At approximately 7.15 am, the Strattons, having washed their bloody hands in a basin, left the shop and were seen by witnesses, who stated that one of them was wearing a dark brown suit and a cap, the other was in a dark blue suit and a bowler hat. Two of the witnesses were Alfred Jennings, a milkman, and his 11-year-old assistant, Edward Alfred Russell; they saw them leave and slam the door, which flew open again.

‘You’ve left the door open’, called out the milkman.

One of the men replied, ‘Oh, it’s all right. It don’t matter’, and they both walked off in the direction of New Cross Road.

They were also seen by Ellen Stanton, who was on her way to catch the 7.20 train to London. She saw the two men running from the High Street into New Cross Road; one of them she already knew as Alfred Stratton.

But both had been seen earlier that morning by a professional boxer, Henry Littlefield, who identified Alfred Stratton as being the wearer of the dark brown suit. Littlefield had seen them at about 2.30 am; he knew them both, and Alfred had said, ‘Hello, Harry. Out again?’ Following some conversation, he noticed that Albert was fumbling with something under his coat and Alfred was looking up and down the street, before they set off in the direction of Farrow’s shop. They were also seen about half an hour later by Mary Amelia Compton outside the Broadway Theatre, Deptford. She knew Alfred, and there was some conversation between them; Albert she did not know, but she later correctly picked him out at an identification parade.

After the Strattons had left the shop, two passers-by, Alfred Purfield and Edith Rose Worth, both saw Mr Farrow at the door of his shop, covered in blood and with what was described as ‘a vacant look on his face’, before he went back inside, shutting the door.

At 8.30 am, the shop’s assistant, William Jones, arrived and was surprised to find the front door locked. He looked through a window and saw that chairs had been overturned. Alarmed, he got assistance from the shop owner’s assistant, Louis Kidman, and they managed to gain entry and discovered the two victims, whereupon the police and a doctor were called. The first officer to arrive was Police Sergeant 8 ‘R’ Albert Atkinson; he discovered an empty cashbox on the bedroom floor, as well as two facemasks made from ladies’ stockings in the parlour. To ensure that the doctor would not fall over the cashbox, he pushed it to one side with his bare hands. Detective Inspector Arthur Hailstone and Sergeant Alfred Crutchett arrived shortly afterwards, the latter carefully moving the cashbox with pieces of paper to avoid getting his fingerprints on it. There was no sign of forced entry, but the matter – murder and attempted murder plus robbery with violence – was so serious that the Yard was asked to attend.

Three heavyweights to the investigation arrived. First was the Assistant Commissioner (Crime), Sir Melville Macnaughton CB, KPM, whose career at the Yard had commenced in 1889; he had been a member of the Belper Committee that examined the use of fingerprint evidence and then, following the setting up of the Fingerprint Department at the Yard on 1 July 1901, he had actively encouraged his officers to be ‘fingerprint-aware’. There was a usable print on one of the cashbox’s drawers, and this was handed to Inspector Charles Stockley Collins, who had been a member of the Fingerprint Department since its inception. He compared the mark with the fingerprints of both the Farrows and Sergeant Atkinson, but they did not match.

_EXERCISE GOAL_
Carry on the account of the Farrow shop murder investigation from the point where it stops, picking up after the comparison of the cashbox print.

_EXCERPTED DATA_
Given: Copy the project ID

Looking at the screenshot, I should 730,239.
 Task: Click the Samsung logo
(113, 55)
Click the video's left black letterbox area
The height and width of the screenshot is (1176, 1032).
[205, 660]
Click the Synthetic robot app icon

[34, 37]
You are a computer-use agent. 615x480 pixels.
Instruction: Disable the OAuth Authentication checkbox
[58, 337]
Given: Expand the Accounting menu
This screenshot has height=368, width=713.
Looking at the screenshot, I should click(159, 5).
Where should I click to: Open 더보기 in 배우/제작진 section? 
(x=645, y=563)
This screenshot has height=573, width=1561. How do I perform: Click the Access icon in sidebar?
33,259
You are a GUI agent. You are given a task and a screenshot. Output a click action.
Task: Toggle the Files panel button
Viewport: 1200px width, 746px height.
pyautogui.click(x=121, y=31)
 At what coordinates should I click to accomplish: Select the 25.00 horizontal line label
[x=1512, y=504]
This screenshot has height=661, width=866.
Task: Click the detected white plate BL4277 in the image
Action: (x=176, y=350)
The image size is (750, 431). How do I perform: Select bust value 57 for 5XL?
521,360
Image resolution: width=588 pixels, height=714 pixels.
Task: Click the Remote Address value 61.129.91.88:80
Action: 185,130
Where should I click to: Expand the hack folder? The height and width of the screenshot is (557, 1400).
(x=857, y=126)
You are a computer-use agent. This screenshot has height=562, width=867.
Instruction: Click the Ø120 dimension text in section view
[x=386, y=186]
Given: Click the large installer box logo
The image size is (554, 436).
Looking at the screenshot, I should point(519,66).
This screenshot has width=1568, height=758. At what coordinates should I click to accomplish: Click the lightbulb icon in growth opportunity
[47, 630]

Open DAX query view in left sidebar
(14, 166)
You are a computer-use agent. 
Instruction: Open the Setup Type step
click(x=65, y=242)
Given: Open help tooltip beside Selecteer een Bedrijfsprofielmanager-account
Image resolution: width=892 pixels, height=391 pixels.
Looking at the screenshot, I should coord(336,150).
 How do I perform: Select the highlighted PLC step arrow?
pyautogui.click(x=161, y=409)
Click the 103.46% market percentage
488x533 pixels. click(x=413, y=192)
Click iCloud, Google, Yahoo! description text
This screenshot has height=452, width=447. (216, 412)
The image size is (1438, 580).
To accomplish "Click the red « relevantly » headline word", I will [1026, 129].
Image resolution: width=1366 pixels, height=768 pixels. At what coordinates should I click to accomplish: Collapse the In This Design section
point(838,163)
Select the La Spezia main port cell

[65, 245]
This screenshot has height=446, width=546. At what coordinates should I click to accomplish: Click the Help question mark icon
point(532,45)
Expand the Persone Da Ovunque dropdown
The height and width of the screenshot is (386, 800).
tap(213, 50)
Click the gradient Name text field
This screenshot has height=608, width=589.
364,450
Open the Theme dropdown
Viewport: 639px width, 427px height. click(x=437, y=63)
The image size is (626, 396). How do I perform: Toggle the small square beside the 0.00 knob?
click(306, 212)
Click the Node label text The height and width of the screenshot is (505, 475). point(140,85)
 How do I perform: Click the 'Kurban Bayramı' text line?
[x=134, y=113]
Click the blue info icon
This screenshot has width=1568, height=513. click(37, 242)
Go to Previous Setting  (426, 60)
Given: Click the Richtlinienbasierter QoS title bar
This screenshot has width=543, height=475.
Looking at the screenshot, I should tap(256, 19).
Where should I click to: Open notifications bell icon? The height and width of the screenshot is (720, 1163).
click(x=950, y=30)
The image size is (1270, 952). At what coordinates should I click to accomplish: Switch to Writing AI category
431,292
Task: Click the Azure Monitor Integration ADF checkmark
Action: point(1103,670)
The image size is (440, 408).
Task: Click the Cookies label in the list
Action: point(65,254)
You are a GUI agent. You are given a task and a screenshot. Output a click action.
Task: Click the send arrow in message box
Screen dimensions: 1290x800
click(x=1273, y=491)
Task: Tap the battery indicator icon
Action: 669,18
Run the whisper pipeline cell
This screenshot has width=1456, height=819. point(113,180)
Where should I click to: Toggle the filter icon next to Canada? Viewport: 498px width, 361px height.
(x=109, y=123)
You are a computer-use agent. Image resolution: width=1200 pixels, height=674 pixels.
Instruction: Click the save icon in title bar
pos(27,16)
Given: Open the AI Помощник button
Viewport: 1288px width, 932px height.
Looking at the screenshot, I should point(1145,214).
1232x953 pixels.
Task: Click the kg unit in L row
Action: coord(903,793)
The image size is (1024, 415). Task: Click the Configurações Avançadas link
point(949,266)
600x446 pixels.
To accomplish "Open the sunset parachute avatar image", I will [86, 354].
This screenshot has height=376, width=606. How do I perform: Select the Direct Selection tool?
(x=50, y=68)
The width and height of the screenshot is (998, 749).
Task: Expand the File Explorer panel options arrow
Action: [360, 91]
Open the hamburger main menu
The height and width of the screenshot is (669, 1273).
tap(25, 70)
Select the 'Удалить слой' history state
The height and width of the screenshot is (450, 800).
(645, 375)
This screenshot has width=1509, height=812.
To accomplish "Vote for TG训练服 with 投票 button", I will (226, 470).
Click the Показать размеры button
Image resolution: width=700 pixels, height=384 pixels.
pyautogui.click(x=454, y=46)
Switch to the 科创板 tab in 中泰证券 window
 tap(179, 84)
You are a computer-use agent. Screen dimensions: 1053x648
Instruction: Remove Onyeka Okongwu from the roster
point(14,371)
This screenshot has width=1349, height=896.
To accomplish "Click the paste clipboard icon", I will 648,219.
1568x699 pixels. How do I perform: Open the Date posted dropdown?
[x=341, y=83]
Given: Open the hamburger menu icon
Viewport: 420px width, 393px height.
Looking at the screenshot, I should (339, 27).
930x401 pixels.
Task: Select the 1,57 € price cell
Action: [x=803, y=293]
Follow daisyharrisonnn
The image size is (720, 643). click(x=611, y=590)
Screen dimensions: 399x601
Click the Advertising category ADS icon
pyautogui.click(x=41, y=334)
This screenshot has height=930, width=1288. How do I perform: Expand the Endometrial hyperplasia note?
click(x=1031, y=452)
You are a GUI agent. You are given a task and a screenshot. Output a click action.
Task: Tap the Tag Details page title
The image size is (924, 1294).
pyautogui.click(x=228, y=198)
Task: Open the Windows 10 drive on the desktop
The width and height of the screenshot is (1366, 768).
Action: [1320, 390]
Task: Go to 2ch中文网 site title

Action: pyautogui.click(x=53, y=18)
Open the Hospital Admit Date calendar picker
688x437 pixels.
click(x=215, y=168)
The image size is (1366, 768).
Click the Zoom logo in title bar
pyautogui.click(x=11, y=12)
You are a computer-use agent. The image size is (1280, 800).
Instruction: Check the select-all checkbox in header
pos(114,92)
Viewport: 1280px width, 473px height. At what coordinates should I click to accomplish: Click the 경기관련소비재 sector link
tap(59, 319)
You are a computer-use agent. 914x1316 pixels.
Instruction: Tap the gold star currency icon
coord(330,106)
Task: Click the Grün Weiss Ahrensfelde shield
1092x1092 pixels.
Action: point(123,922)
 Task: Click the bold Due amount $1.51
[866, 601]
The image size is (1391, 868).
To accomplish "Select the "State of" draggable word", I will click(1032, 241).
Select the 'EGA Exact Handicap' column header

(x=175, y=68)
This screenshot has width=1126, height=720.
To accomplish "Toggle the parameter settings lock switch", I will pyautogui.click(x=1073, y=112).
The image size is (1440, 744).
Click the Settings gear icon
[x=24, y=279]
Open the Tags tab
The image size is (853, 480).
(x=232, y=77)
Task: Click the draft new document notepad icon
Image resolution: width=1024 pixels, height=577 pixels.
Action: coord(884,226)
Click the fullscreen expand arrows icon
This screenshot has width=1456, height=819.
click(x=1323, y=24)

_OUTPUT_
The third luminary from the Yard was Detective Chief Inspector Frederick Fox, who was one of ‘The Big Five’ referred to in the Introduction. Described rather flamboyantly in the Daily Mail as ‘an investigator of tragic mysteries’, Fox had joined the police on 20 October 1873 and earned a reputation as a fine detective. In 1900 he had overseen a case in which three immigrants had carried out a series of burglaries and had shot and wounded police officers. When the gunmen were each weighed off with eight years’ penal servitude, with six and twelve months’ hard labour for their receivers, at the Old Bailey on 16 March 1900, Fox and the other officers were commended by Mr Justice Ridley. These accolades were repeated four years later, when Fox arrested two men for burglary after a violent struggle which prompted the magistrate to record on the charge sheet:

Chief Inspector Frederick Fox is worthy of commendation for a clever capture in a dangerous neighbourhood under difficult circumstances.

It’s likely that the Beak’s admiration was not shared by James Edwards or James Taylor, who were sent to penal servitude for ten and five years, respectively.

So with Collins returning to the Yard to see if a match could be found for the print on the cash box, Fox got to work to gather together the incoming information.

On 2 April, Alfred Stratton was drinking in the tap room of the King of Prussia pub in Albany Street, Deptford, when he was seen by Detective Sergeant Frank Beavis, who said, ‘Alf, we want you’.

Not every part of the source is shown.